Tasks and exercises:
[A] Repeat word for word the part of the passage on multiple chemical sensitivities that opens with the words containing "Mycotoxins emitted as" and closes with "apartment or house.".
[B] In the passage on multiple chemical sensitivities, which products have Brenda's tenants stopped using?
[C] From the section of the passage on multiple chemical sensitivities headed "'Neurotic,' I would have said," list every measure described for avoiding chemical exposure.

Selected text:
━━━
Mycotoxins emitted as indoor molds break down mean that mold is another ongoing environmental concern for people with MCS. Luckily, mainstream medicine and housing authorities are beginning to recognize that everyone is at risk for mold-related illness, thus landlords and builders are managing mold problems more effectively.

Substances that trigger severe reactions in one person with MCS may not disable another MCSer. Some are more sensitive to pesticide, others more sensitive to the solvents in perfumes and paints. Some are felled by chlorine in the water, others can tolerate normal city water. This compounds the problem for MCSers who would like to help each other by sharing an apartment or house.

Brenda has witnessed a slow and steady improvement in her health since completing her airtight sealing of walls. She's also secured some accommodation from her tenants, who no longer use solvent-based air-fresheners and highly perfumed laundry products. Her chronic fatigue and infections have largely abated. She is now able to work nearly fulltime, although she must work from home.

"I don't see how a person with limited means who must rent can live any kind of decent life with MCS, she says. "When you rent, you can't take the house apart the way I did. Apartment dwellers are stuck breathing what their neighbors put into the air."


'Neurotic,' I would have said

If someone had explained the details of their multiple chemical sensitivities to me 15 years ago, I, would have simply considered them neurotic. If someone had told me they'd have to have a whole-house reverse-osmosis water purifier to avoid being felled by the minute amounts of chlorine volatilizing into the air and absorbed through the skin while showering, I'd have said: "no way!"

If someone had told me that they had to cover the insides of every closet in their home with aluminum foil and tape it airtight, lest the residual mothball fumes (imperceptible to me) from a previous occupant cause them chronic pain, I'd have said "yeah, right!"

If someone had told me that in 15 years I would find myself washing my bedding daily, rinsing each load with vinegar because the low level of air-borne chemicals that were deposited on them during the day were enough to prevent me from sleeping, I likely would have thought, "I'd rather be dead."
━━━
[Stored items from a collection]
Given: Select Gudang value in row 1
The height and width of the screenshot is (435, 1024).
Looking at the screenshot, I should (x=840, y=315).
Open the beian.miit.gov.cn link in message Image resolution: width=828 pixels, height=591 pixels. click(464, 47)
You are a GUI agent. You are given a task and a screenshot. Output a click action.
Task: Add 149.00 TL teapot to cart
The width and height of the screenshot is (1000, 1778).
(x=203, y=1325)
━━━
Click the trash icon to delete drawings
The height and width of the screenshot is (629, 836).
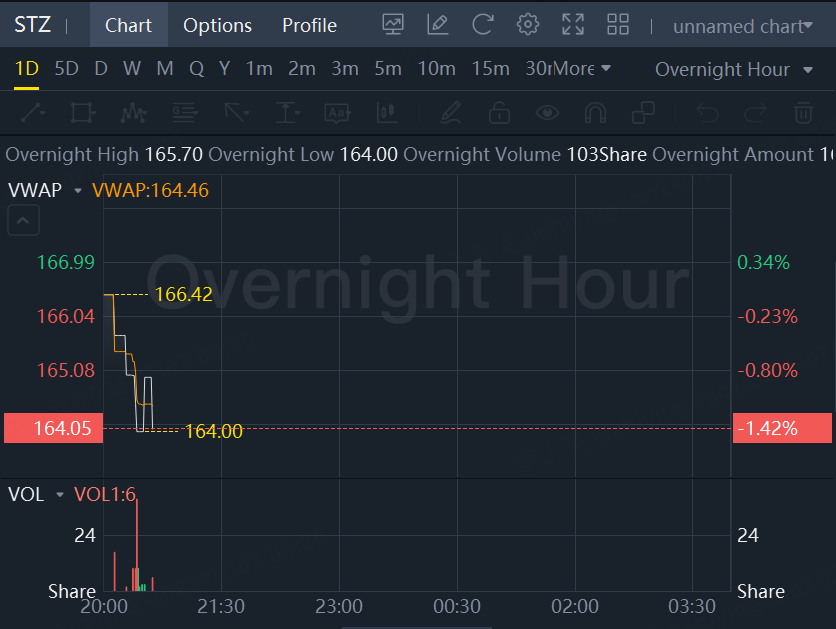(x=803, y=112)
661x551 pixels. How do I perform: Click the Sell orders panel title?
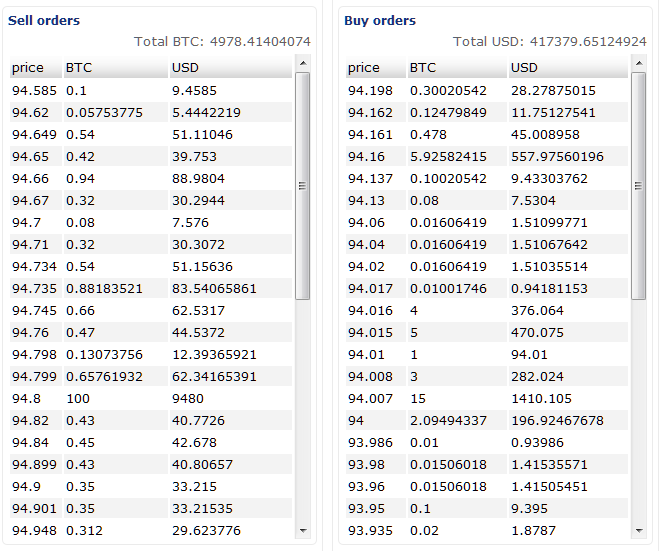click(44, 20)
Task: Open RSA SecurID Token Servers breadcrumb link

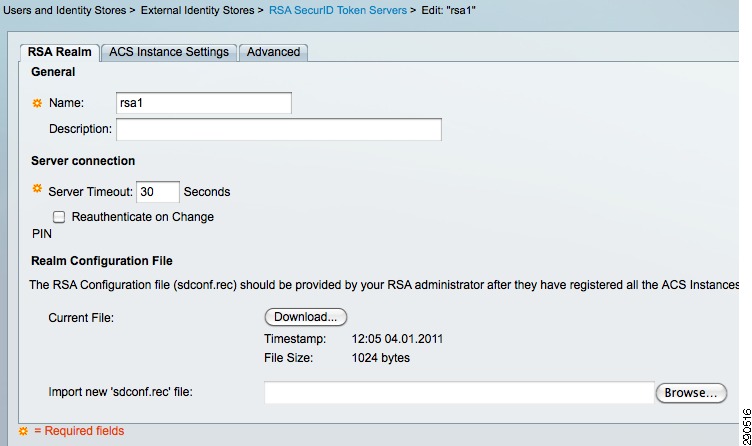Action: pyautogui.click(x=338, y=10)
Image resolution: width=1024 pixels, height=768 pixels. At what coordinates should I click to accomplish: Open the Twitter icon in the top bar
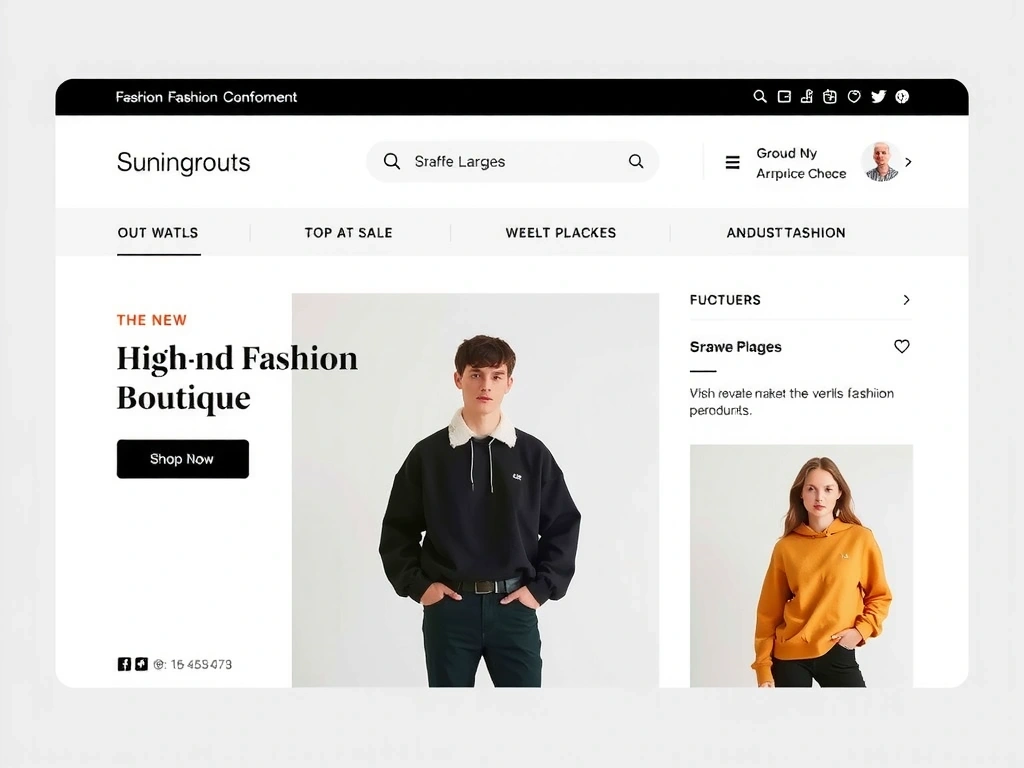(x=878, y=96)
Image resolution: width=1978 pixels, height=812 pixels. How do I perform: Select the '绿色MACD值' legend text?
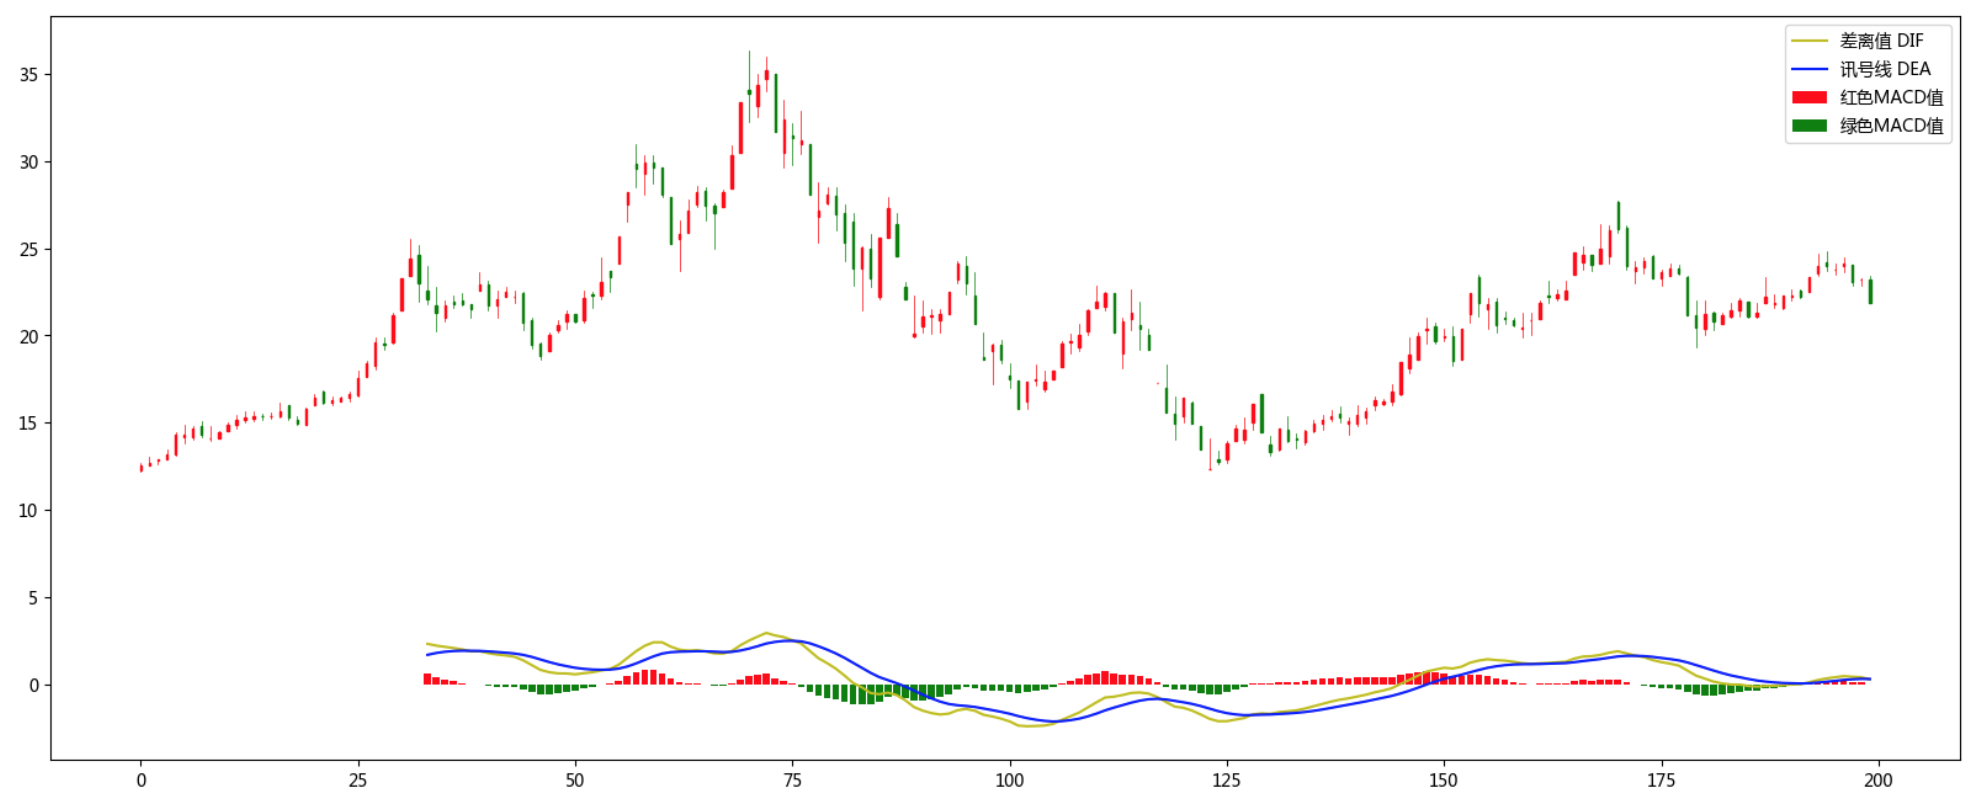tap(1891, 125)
━━━
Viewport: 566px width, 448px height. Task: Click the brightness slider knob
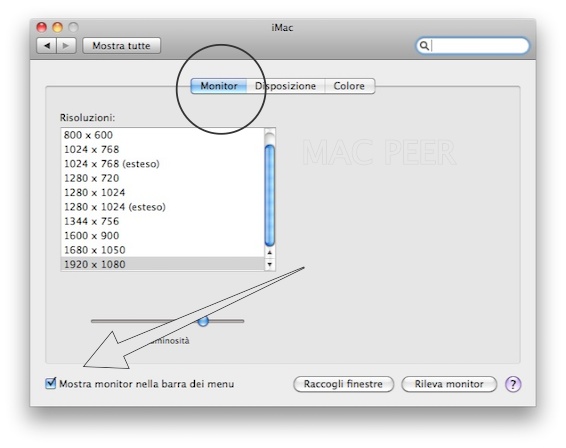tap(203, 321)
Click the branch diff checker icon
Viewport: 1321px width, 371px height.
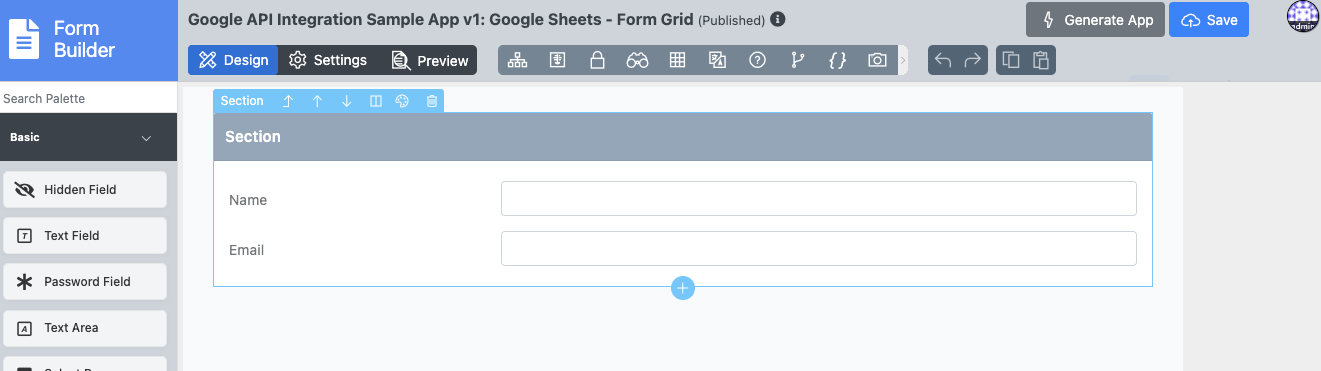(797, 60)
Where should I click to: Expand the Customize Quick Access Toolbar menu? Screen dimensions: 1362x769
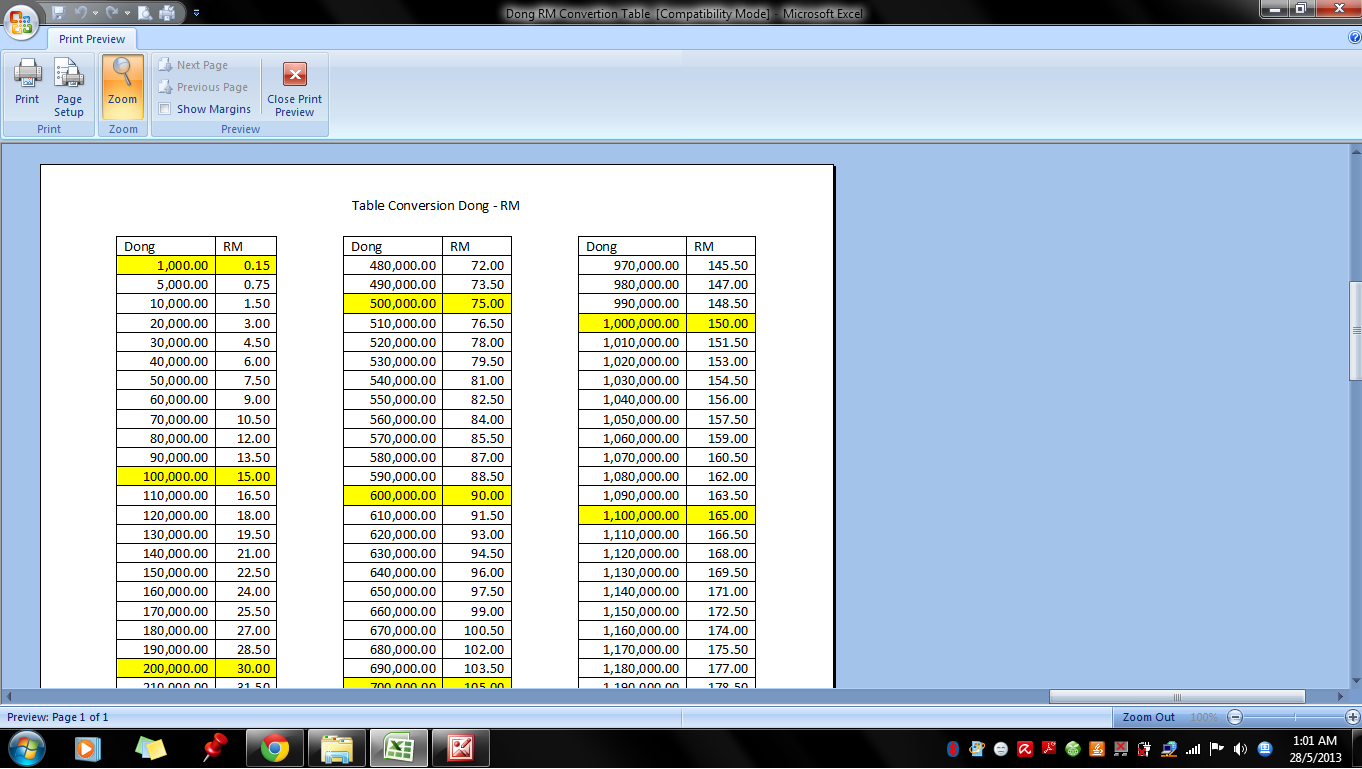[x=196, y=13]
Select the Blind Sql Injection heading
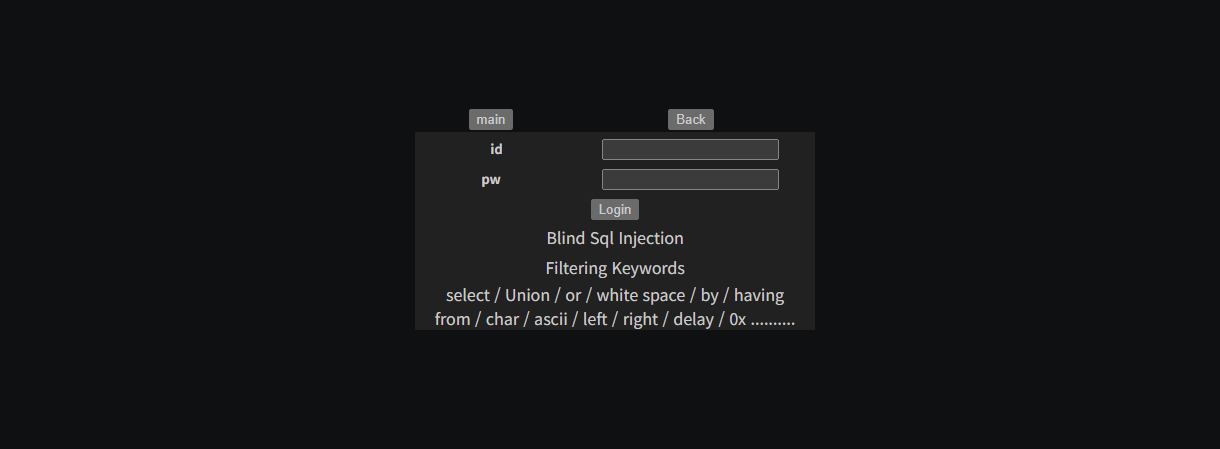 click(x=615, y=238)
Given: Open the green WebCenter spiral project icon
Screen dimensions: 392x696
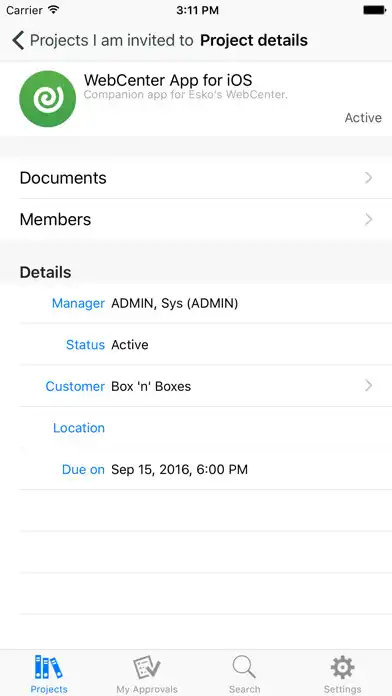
━━━
Your responses:
[A]
Mycotoxins emitted as indoor molds break down mean that mold is another ongoing environmental concern for people with MCS. Luckily, mainstream medicine and housing authorities are beginning to recognize that everyone is at risk for mold-related illness, thus landlords and builders are managing mold problems more effectively.

Substances that trigger severe reactions in one person with MCS may not disable another MCSer. Some are more sensitive to pesticide, others more sensitive to the solvents in perfumes and paints. Some are felled by chlorine in the water, others can tolerate normal city water. This compounds the problem for MCSers who would like to help each other by sharing an apartment or house.

[B] Solvent-based air-fresheners and highly perfumed laundry products.

[C]
- Installing a whole-house reverse-osmosis water purifier
- Covering the insides of every closet with aluminum foil and taping it airtight
- Washing bedding daily and rinsing each load with vinegar